With this new batch of money and at the encouragement of Council, residents can apply for rent, mortgage, and now also utilities assistance in the latest round of relief.
According to a presentation from East Lansing Community Development and Engagement Manager Amy Schlusler-Schmitt, residents can apply for any combination of housing and utility assistance.
Total rental and mortgage assistance will be capped at $7,000 per household. (That number was originally $5,000 in the staff memo attached to the agenda item and in previous rounds of funding.) Utilities assistance is capped at $3,000 per household. This means one household could receive a maximum amount of $10,000 to cover rent/mortgage payments and utilities.
Applicants must meet certain income eligibility requirements, set forth by HUD, to be approved.
The program is being administered for the City by the Capital Area Housing Partnership (CAHP), which will be paid about 10 percent of the funds for administration.

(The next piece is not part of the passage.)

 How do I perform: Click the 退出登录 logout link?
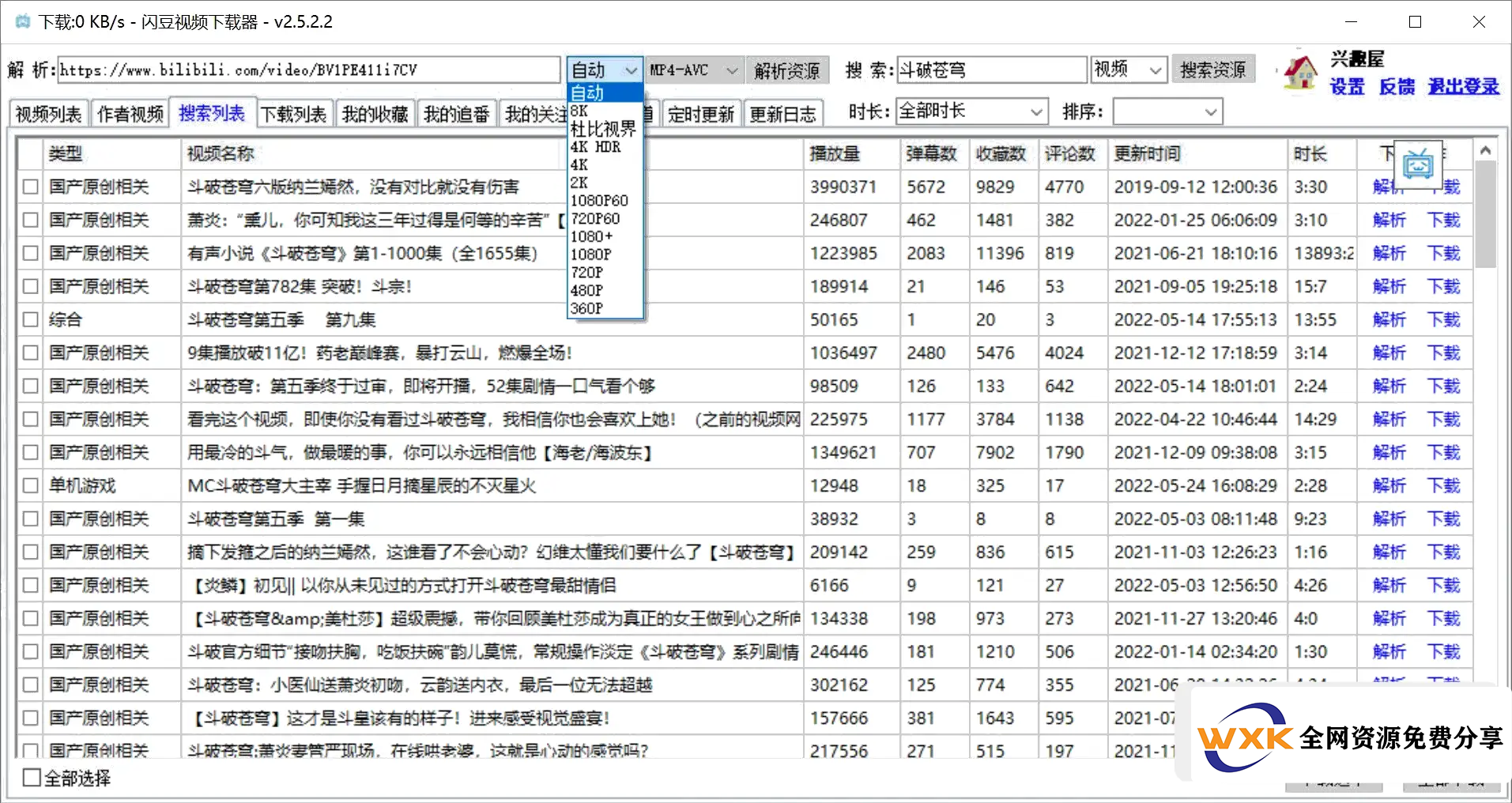click(x=1463, y=87)
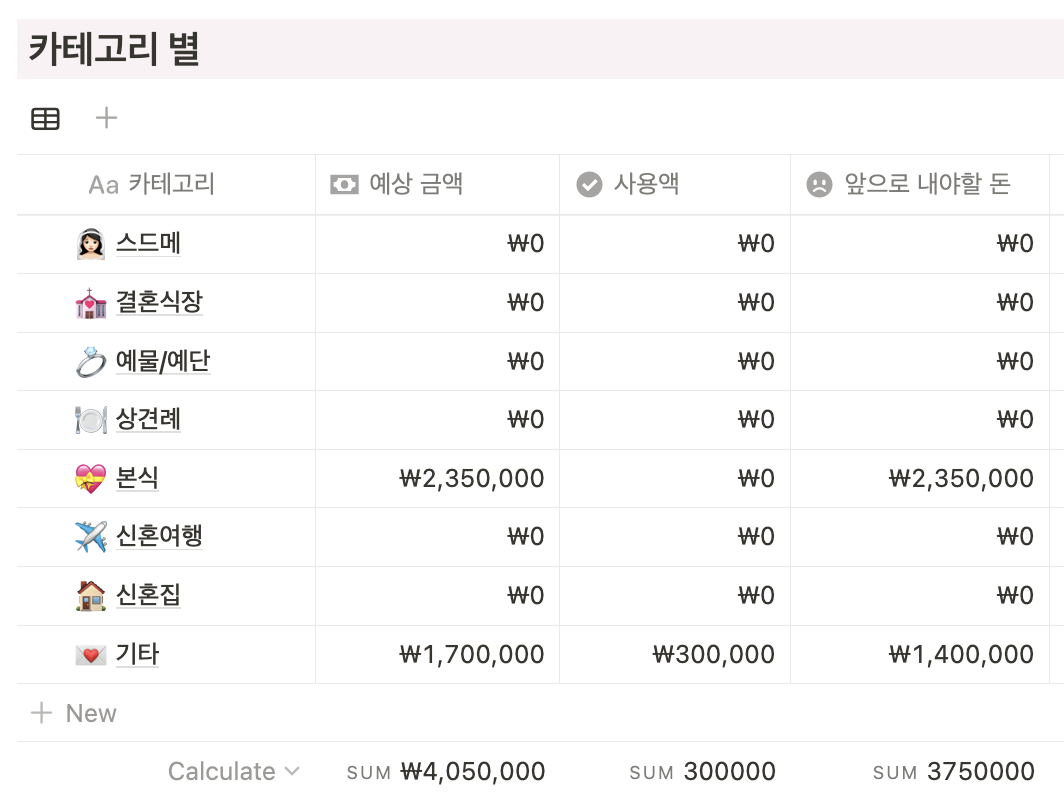Open the 본식 page link
This screenshot has width=1064, height=812.
(x=138, y=478)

According to the City website for the program, applicants will work directly with CAHP “to apply for and receive the funds.”
Application materials can be found at www.capitalareahousing.org and residents with questions are encouraged to contact the CAHP office at (517) 332-4663 or info@capitalareahousing.org.
The City webpage on the program can be found here.
A local liquor license was approved for the new ownership of the Landshark.
It isn’t clear whether the new owners actually needed Council’s permission to sell liquor, because they already had state approval and the business predates the City’s requirement for Special Use Permits. Regardless, with recommendations from City staff, the Planning Commission, and the Downtown Development Authority to approve the license, Council did so unanimously. You can learn more about the issue from this memo.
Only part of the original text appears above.